As well as celebrating the people that support the stars of the sports world, the platform allowed more than 1200 registered attendees to network and experience lessons from local and international sports industry giants.
Co-hosted by celebrated local star sports presenter, Motshidisi Mohono, and comedian S’ne Dladla, Awards were presented in 10 categories, including “Campaign of the Year”, “Digital Platform of the Year”, “Social Media Campaign of the Year”, “AV Content of the Year” and “Young Agency of the Year”.
There were also awards for “Social and Environmental Impact”, “Event or Competition Sponsorship”, “Communications” and “Fan Engagement”. And despite the hybrid virtual/real-world experience the enthusiasm of the winners was not diminished in any way!
Michael Johnson, the only man to ever win the 200m and 400m at a single Olympic Games and once dubbed “the fastest man in the world,” joined proceedings from the United States, and was interviewed by Mohono.
As well as sharing how lessons learnt in sport have helped him in the business world, Johnson spoke about the increasing need for businesses, both within sport and in general, to understand and respond to messages being delivered by societal movements.
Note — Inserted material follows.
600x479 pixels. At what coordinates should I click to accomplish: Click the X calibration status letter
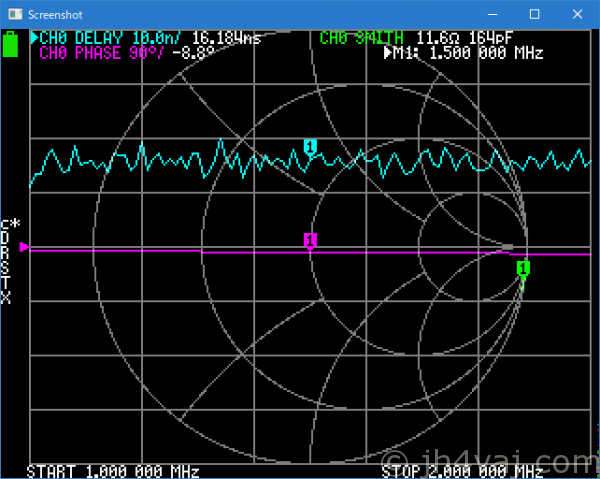6,298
Four giants of the South African sport scene were honoured by special awards. Rassie Erasmus, coach of the world-cup winning Springboks, was awarded the prestigious “Leadership in Sport Business” Award, while Desiree Ellis, coach of the all-conquering Banyana Banyana won the “Sportperson’s Lifetime Community” Award for her ongoing contribution to community upliftment.
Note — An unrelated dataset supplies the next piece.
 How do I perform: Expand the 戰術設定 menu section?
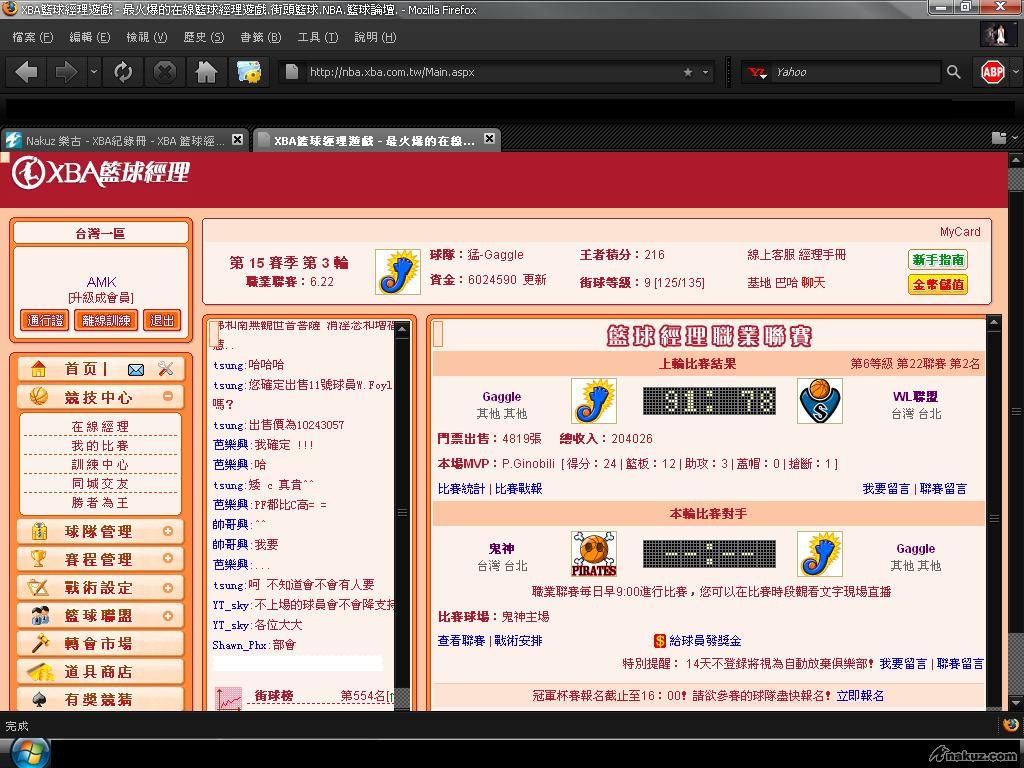tap(167, 588)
Dr Irvin Khoza was presented with the “Sport Lifetime Achievement” for his contribution to South African soccer over more than four decades, but the biggest virtual cheer of the day was reserved for Springbok Captain Siya Kolisi, who was named “Sports Personality of the Year”.
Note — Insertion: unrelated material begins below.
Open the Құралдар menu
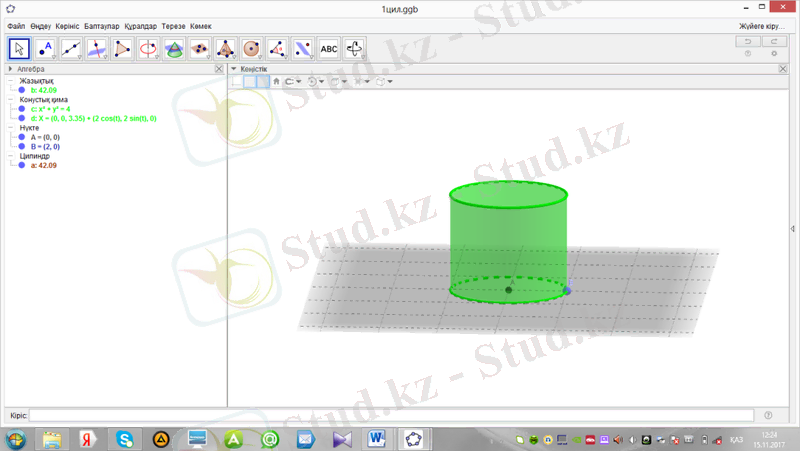(140, 25)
The most coveted award, “Agency of the Year”, went to Levergy SA, the day’s big winners. They won three other awards, namely “Campaign of the Year”, “Digital Platform of the Year” and the “Event or Competition Sponsorship” Award.
The “Social and Environmental Impact Award” went to Tennis South Africa for their work on a programme called “Rising Star Tennis”, while the ABSA Cape Epic scooped the “Fan Engagement” Award. BrandInc Sports bagged the “Social Media Campaign of the Year” accolade for their work on the Toyota eSports Challenge. “AV Content of the Year” went to Rand Merchant Bank for the RMB Story of Courage, who also scooped “Communication of the Year” for the same programme. Retroactive was recognised as the “Young Agency of the Year”.
“Our heartfelt congratulations go to all the winners. We salute their exceptional work, but more importantly, we thank them for inspiring us with their ‘labours of love’. We truly believe they have made a significant contribution to ensuring a better future, not only for the sports industry but for the country as a whole,” concluded Brauer.